:: Data shown ::
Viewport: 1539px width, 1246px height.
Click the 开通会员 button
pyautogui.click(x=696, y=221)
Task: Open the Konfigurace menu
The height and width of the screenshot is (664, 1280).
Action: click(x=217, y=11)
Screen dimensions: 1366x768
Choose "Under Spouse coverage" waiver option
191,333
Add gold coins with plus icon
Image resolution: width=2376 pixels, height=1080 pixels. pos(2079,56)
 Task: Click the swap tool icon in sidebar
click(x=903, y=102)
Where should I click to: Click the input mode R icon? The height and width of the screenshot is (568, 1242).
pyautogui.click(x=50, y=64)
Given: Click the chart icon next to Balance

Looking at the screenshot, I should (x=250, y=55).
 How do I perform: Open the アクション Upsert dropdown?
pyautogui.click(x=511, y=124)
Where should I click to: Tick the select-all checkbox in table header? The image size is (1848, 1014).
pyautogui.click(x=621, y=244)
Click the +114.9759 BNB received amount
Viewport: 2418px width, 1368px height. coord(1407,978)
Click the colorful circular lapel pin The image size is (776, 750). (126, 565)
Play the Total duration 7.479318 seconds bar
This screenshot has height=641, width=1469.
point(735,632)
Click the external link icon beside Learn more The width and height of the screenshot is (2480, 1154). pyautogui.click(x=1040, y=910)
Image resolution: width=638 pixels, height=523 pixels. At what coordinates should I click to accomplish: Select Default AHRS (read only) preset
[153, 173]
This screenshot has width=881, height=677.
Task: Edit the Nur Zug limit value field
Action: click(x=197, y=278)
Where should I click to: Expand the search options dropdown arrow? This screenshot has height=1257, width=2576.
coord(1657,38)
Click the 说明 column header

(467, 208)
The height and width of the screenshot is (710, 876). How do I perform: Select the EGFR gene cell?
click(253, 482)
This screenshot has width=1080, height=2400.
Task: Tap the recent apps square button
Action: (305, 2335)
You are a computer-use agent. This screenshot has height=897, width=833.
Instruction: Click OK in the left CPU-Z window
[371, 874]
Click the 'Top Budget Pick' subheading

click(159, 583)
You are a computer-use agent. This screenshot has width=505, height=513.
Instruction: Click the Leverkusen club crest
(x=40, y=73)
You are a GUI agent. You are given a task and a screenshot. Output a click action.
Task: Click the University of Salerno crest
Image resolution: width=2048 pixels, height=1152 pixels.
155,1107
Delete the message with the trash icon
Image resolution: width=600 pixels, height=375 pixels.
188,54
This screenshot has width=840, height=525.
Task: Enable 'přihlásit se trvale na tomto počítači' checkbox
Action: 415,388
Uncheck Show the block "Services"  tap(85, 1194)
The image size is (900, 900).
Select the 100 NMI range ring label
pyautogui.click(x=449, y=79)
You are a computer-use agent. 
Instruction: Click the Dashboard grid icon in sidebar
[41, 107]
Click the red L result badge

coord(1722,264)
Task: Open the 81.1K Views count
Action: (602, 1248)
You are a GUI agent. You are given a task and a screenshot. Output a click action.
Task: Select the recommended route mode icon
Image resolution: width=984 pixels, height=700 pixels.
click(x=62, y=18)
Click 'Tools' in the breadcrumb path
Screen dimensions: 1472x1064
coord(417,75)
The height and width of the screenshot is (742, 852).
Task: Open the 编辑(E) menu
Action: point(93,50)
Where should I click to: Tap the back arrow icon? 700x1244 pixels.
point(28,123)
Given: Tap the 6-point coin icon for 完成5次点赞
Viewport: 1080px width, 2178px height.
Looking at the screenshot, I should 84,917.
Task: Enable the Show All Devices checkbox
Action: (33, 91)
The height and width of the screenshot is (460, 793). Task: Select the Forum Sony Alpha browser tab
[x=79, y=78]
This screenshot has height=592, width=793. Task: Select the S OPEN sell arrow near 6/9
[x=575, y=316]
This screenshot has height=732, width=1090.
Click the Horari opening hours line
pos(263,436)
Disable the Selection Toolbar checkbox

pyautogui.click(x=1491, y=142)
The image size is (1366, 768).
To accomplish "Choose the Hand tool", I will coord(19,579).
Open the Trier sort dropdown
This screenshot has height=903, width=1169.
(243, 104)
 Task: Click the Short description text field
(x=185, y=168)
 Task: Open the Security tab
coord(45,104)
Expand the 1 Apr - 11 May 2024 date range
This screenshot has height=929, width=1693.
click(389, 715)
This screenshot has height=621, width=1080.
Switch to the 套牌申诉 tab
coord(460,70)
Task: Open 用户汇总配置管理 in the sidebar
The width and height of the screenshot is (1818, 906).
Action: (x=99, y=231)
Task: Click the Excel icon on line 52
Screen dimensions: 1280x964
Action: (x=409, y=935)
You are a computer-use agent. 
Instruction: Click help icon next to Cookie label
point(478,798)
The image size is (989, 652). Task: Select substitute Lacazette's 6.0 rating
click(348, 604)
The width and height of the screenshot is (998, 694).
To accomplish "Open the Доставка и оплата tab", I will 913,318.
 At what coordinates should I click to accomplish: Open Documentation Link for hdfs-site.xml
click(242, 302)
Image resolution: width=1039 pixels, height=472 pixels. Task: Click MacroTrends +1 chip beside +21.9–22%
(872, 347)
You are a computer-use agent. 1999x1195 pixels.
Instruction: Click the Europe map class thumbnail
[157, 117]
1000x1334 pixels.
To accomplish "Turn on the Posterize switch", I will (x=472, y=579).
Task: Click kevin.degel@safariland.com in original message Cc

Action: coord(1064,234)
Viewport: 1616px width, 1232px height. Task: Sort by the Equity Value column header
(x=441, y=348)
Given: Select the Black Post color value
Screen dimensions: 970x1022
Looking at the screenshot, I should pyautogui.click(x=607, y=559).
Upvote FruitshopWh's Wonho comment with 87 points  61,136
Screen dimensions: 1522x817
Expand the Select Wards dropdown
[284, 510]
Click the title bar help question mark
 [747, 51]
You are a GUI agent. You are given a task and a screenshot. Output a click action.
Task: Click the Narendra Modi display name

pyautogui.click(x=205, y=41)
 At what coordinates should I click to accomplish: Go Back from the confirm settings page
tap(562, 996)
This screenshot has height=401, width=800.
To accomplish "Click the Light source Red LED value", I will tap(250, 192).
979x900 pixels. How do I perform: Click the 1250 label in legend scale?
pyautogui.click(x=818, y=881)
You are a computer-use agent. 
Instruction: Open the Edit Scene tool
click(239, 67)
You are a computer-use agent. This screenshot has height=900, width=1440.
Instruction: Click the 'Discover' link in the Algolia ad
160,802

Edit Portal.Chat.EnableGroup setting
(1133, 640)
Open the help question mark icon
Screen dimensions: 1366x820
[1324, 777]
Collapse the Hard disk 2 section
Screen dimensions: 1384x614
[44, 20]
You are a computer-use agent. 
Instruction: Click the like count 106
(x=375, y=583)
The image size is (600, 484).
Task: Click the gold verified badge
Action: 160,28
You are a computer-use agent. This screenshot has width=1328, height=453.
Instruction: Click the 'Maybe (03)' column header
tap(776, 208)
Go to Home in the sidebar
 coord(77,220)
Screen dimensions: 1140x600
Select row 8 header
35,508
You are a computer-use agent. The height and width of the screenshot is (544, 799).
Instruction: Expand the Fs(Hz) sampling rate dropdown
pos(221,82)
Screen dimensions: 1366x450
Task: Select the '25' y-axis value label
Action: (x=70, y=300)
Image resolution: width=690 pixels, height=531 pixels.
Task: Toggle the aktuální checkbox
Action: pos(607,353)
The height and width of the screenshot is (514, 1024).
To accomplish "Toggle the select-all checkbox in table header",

:: Exercise requirements ::
Beginning with the line that has "This screenshot has height=592, width=793." and ending with the line that has "The image size is (1366, 768).", set down the lines above exactly and include no others.

:: Answer space ::
This screenshot has height=592, width=793. Task: Select the S OPEN sell arrow near 6/9
[x=575, y=316]
This screenshot has height=732, width=1090.
Click the Horari opening hours line
pos(263,436)
Disable the Selection Toolbar checkbox

pyautogui.click(x=1491, y=142)
The image size is (1366, 768).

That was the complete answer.